*The records*.
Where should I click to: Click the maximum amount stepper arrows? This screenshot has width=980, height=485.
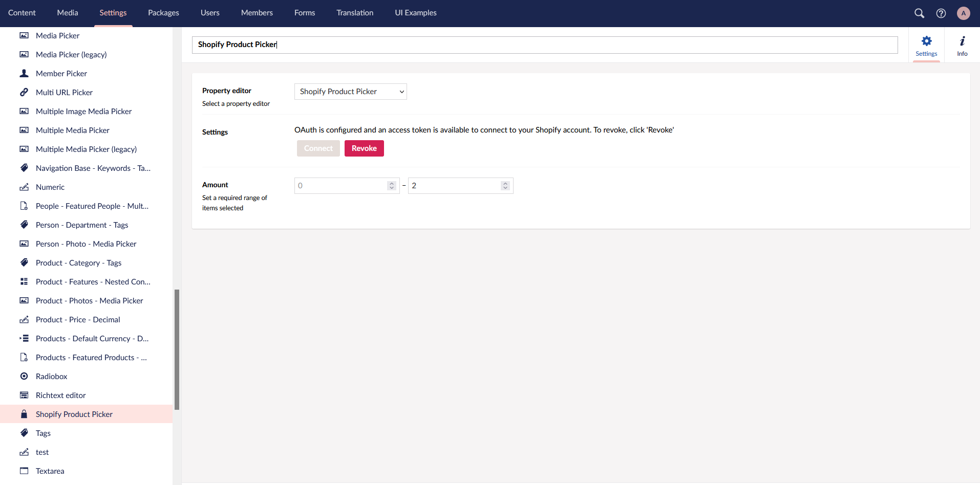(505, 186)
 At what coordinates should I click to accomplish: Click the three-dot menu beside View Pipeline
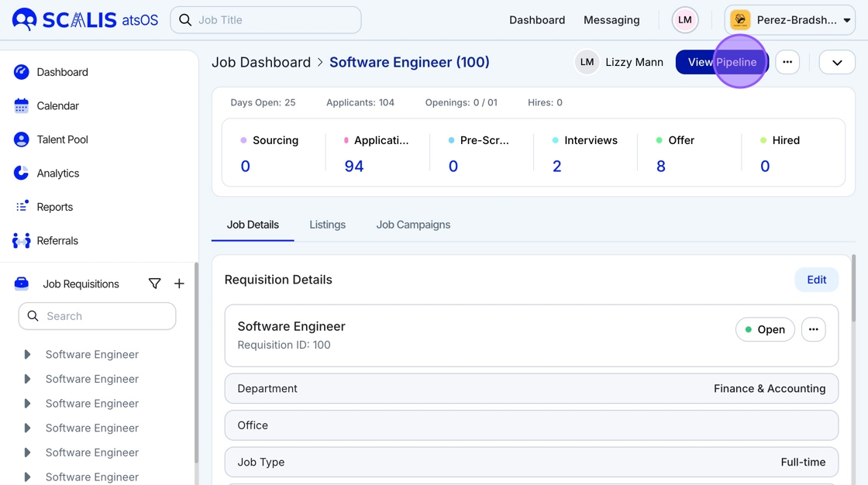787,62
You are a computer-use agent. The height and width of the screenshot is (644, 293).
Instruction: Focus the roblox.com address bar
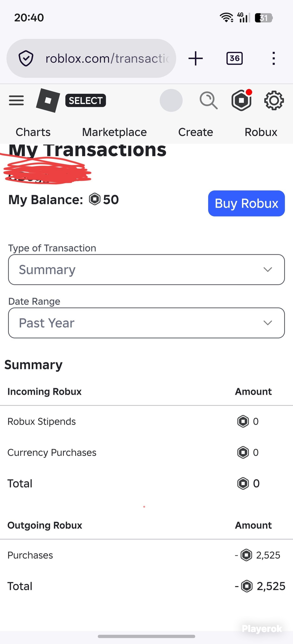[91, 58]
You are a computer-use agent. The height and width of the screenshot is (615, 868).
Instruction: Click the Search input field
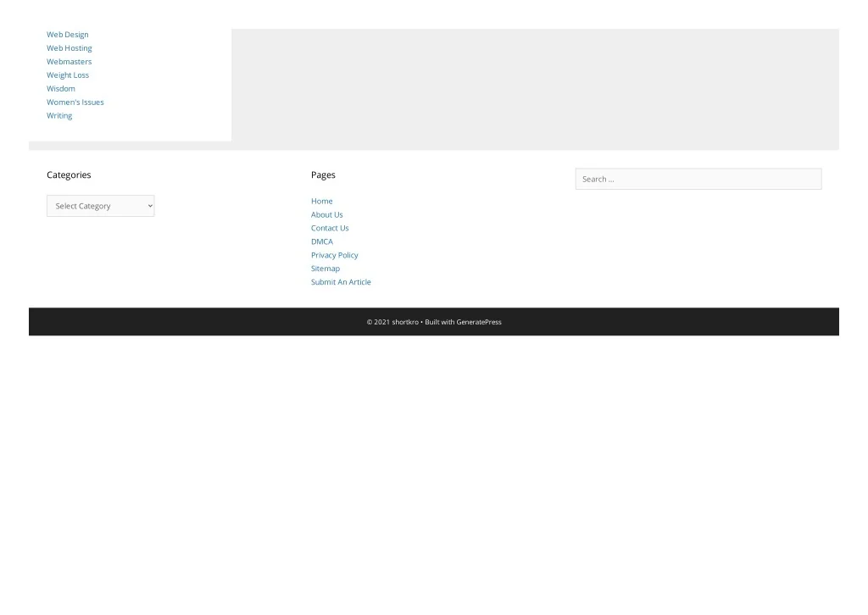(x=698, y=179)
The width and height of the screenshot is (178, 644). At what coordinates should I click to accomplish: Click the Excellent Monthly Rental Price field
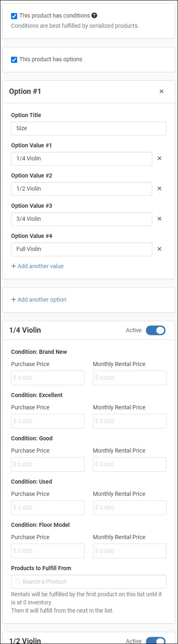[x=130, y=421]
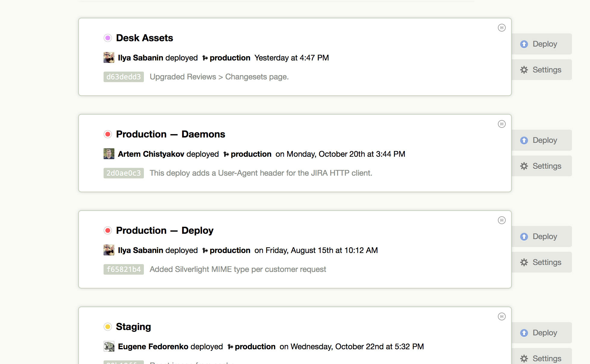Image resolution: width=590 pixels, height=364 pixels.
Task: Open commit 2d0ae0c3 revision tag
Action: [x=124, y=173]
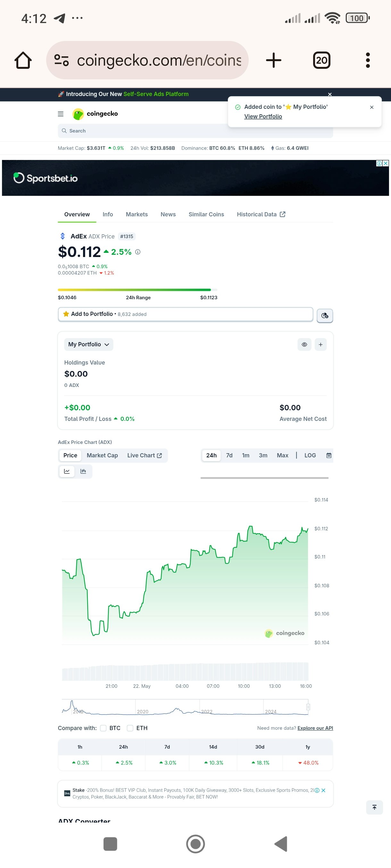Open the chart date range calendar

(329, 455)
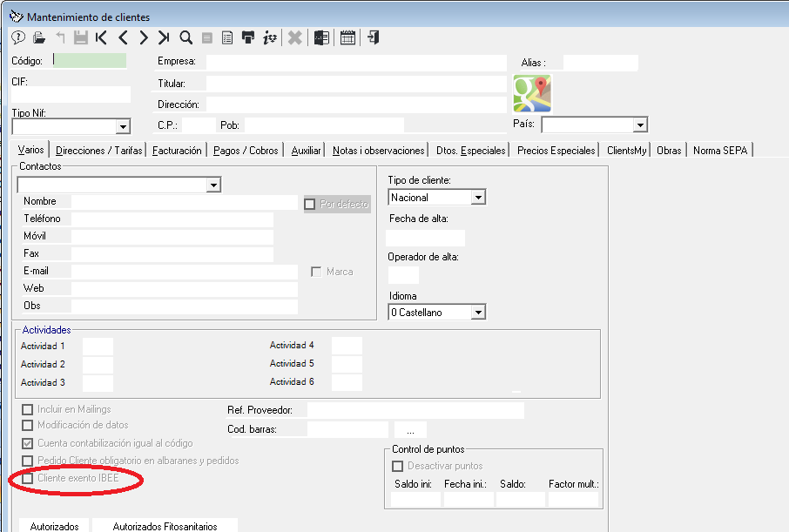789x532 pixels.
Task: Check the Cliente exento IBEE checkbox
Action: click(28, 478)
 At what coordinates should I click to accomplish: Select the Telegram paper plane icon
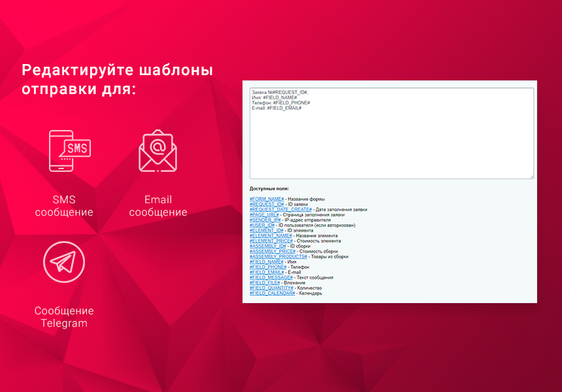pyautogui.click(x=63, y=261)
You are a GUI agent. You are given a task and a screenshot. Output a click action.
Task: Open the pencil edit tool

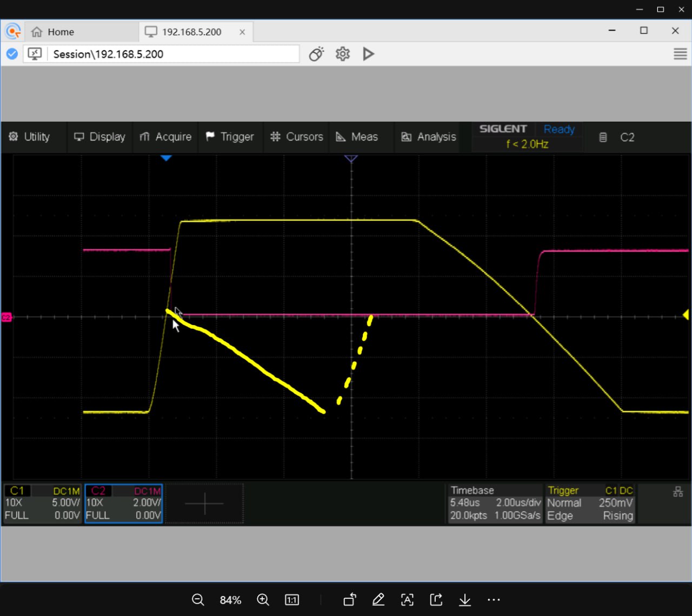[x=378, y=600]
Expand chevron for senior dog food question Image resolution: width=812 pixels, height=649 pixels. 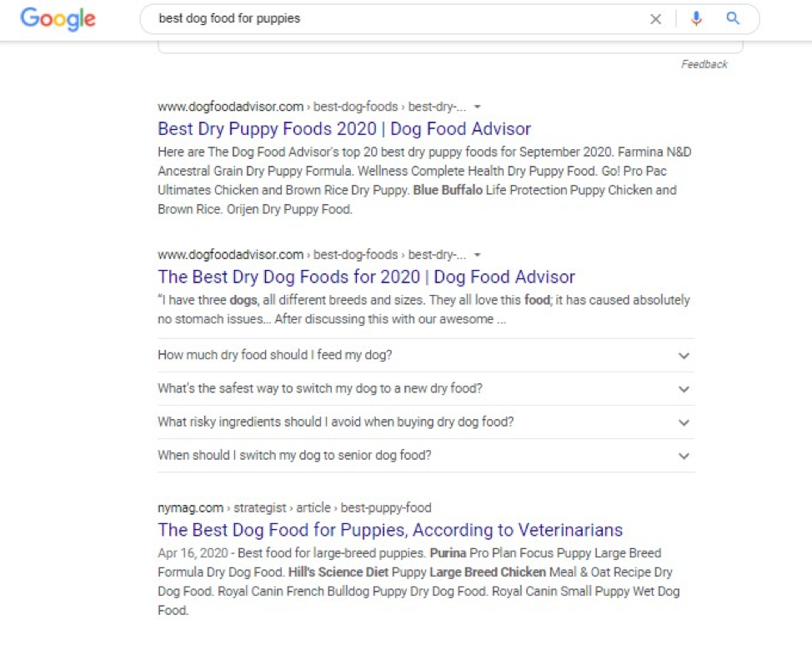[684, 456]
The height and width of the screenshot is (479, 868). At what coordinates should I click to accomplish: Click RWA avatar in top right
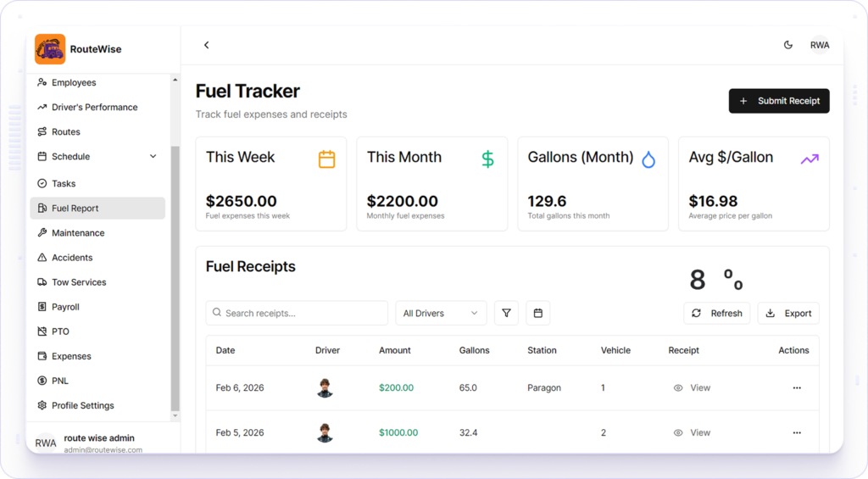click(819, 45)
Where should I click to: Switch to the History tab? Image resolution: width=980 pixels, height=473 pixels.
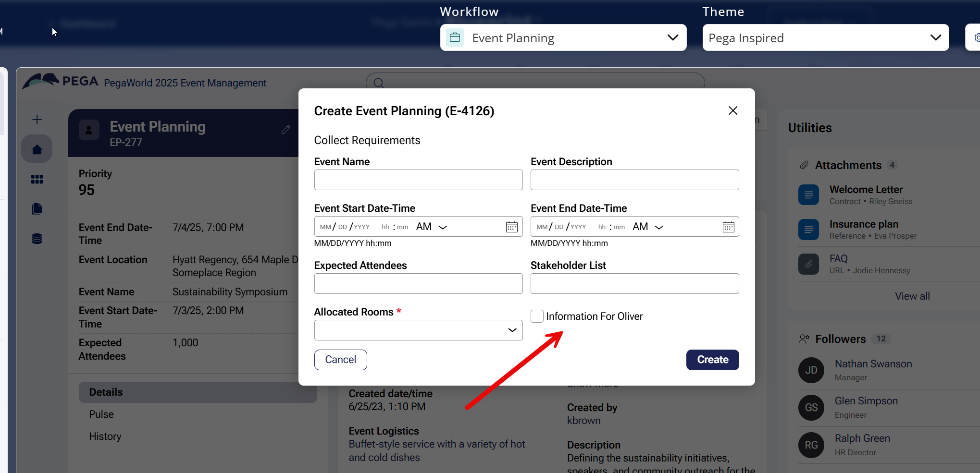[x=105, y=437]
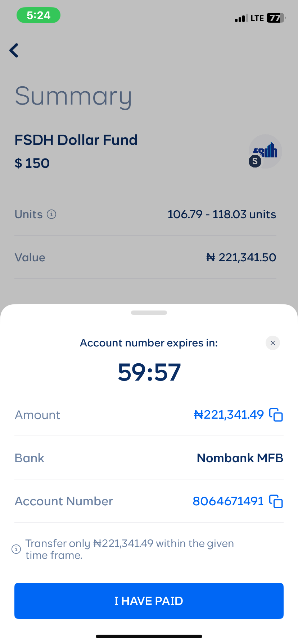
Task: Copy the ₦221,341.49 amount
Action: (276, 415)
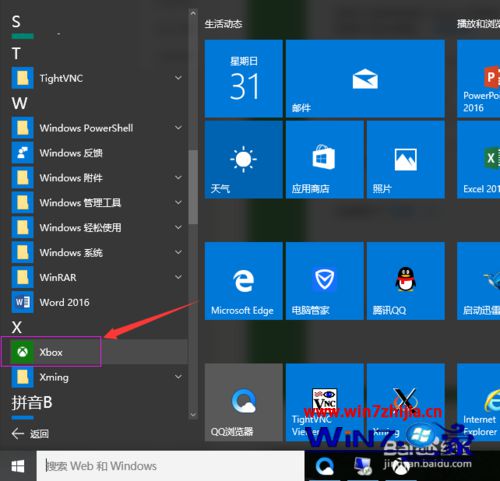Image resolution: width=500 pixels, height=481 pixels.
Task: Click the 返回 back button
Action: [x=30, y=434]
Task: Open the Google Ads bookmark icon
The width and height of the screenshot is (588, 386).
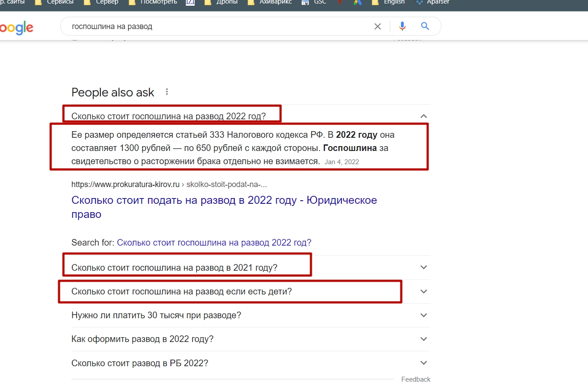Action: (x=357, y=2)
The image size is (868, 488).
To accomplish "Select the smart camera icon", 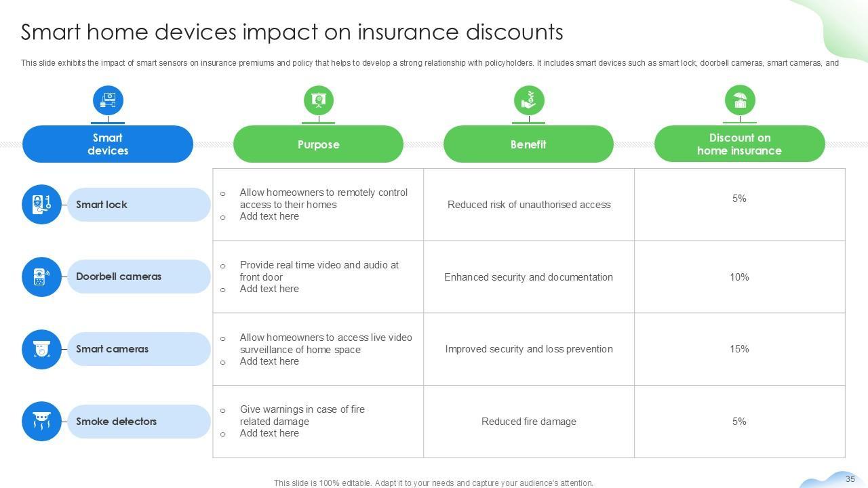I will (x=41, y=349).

*Task*. Copy out each line of the listing that holds the word "agent".

*Task answer*.
You are a computer-use agent. The height and width of the screenshot is (644, 293).
You are a computer-use agent. The height and width of the screenshot is (615, 868).
You are a GUI agent. You are given a task and a screenshot. Output a click action.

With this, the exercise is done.